Ammonia stress corrosion cracking (SCC) has been around a long time. Most everyone has experienced it from time to time. It's not uncommon in brass tubes in cooling water service that is contaminated with ammonia due to biological growths or other contamination. Sometimes ammonia is added intentionally to process streams as a neutralizer by folks who do not know what it might do to brass tubes. Brass condenser tubes will fail brittlely when bent after they have significant ammonia stress corrosion cracking present. Eddy current inspection of brass tubulars is effective at finding ammonia cracking. Cupro-nickel alloys are usually not susceptible, and if necessary you can upgrade to austenitic stainless steels (which has it's own set of problems).
Another form of ammonia SCC afflicts carbon steel equipment. Unlike the cracking mechanism on brass, which occurs in an aqueous solution, the cracking of steel equipment occurs in anhydrous ammonia (just the opposite).
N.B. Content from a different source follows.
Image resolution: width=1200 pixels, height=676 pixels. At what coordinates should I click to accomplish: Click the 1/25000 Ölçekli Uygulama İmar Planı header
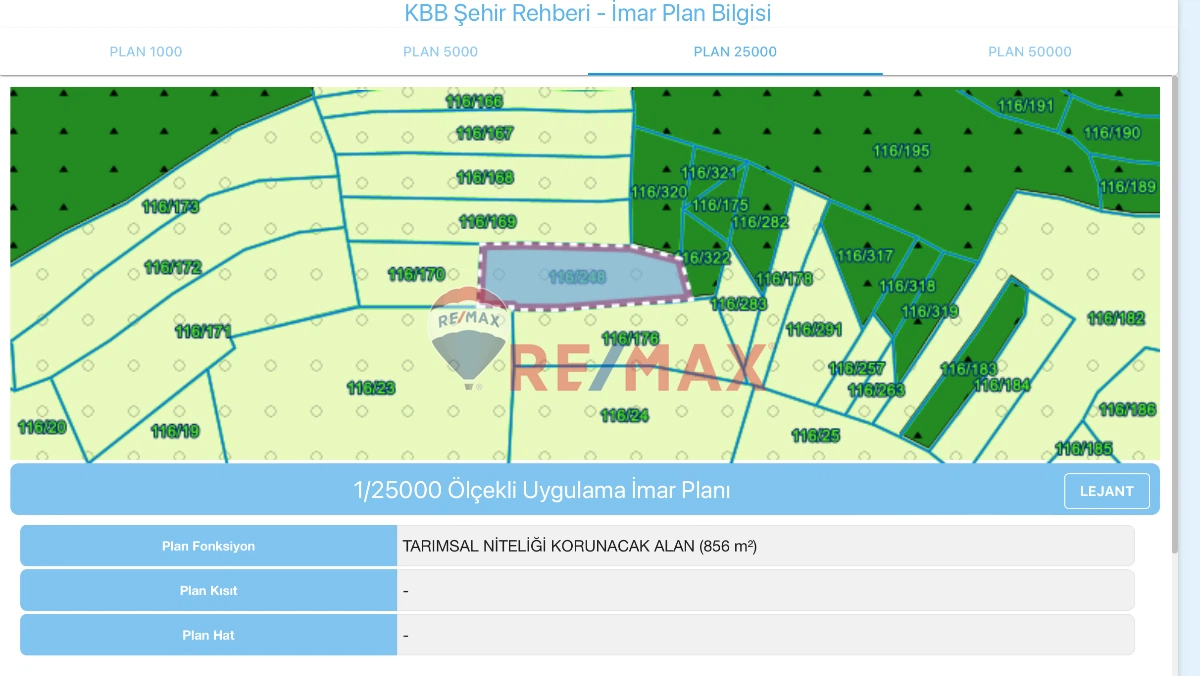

Adding a very small amount of water (0.2%) to the anhydrous ammonia is enough to inhibit the cracking of steel. Systems that are not PWHT'd are much more susceptible (especially with hard welds), as well as systems that have air/oxygen contamination. Unlike the ammonia SCC of brass tubulars which usually results in some sort of economic or reliability impact, we must be much more careful to avoid ammonia cracking of steel, as the consequence of failure of ammonia systems can be deadly. Ammonia cracking of steel equipment can be readily detected with wet fluorescent magnetic particle examination where access to the surface is available, and shear wave UT from the opposite side where surface availability for examination is limited.
Do the right people in your facilities know about ammonia stress corrosion cracking of brass and steel and do they know their role in preventing it from occurring?